If Arkham Origins was a sour note in the franchise, then this is a harp set on fire
That Batman: Arkham Origins Blackgate (nevermind the ... unbelievable name) was given to Arkham Knight purchasers as an apology for that game's technical troubles, is a Joker-caliber prank. More than a poor Batman game, and more than a poor game in general, Blackgate is confusingly bad.
Unfortunately, it's easy to see why. Someone - probably inspired by the Arkham series's Metroid-like world design - pitched a 2D, sidescrolling Batman game; like, you know, Metroid. And then someone else - probably inspired by the fantastic critical and commercial success of Arkham Asylum and City - decided that this game absolutely must contain all of the core gameplay mechanics of the 3D Arkham games.
The soul-crushing result is a 3D game crammed into 2D by accident. Don't misunderstand -- Shadow Complex, for example, was a 2D game with some inappropriately-administered 3D gameplay. But in Blackgate, Batman has to punch enemies coming at him from all angles while he can only move in two directions. In Blackgate, Batman's routes through the map are eternally limited by the golden paths encoded into the map. In Blackgate, "depth" and "verticality" are merely poorly-messaged quicktime prompts.
The game is borderline unplayable. It's certainly not fun. The groan-worthy writing, shitty-looking moving-comic cutscenes, button-prompt bugs, and just-plain-bad "hacking" puzzles barely even factor into it.

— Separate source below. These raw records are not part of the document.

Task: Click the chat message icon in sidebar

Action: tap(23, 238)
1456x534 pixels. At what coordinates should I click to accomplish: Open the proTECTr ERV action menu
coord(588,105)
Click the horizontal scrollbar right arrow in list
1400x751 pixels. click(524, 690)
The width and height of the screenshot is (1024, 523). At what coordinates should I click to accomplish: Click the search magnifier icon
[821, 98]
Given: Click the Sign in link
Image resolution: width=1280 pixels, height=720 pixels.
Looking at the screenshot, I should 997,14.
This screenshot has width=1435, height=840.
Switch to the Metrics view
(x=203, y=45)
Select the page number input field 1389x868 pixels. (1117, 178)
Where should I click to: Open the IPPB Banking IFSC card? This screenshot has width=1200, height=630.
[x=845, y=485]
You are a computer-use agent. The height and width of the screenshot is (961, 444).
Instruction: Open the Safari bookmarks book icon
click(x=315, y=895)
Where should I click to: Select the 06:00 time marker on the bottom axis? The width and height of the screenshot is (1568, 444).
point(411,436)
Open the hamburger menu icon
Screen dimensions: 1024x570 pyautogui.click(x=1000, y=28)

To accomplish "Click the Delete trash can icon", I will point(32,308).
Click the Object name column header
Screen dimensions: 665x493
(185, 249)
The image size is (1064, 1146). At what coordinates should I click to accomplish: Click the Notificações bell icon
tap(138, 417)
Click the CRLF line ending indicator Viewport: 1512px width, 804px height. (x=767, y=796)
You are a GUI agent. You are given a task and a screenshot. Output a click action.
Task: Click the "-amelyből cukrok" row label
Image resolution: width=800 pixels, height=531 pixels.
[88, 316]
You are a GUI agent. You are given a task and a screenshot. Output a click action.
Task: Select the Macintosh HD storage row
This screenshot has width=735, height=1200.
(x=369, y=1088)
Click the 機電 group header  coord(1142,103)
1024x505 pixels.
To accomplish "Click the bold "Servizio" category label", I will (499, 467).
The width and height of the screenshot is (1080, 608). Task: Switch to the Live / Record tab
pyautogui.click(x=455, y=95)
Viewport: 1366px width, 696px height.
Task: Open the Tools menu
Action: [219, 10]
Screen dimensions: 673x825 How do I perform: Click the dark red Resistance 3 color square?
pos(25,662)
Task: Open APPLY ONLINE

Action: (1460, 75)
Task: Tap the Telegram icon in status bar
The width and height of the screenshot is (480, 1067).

The thing that confuses me about Blackgate is that this game made it all the way to release. By all rights, it should have been cancelled before the public even knew about it.
What's most disappointing about Blackgate isn't that it's associated with an otherwise-great franchise, or even that its fundamentally-broken game design should never have been greenlit. What's most disappointing is that Kevin Conroy and other legitimately-talented voice actors wasted their time.
Progress: Barely even got into Blackgate Penitentiary at all. My god. It's just so terrible.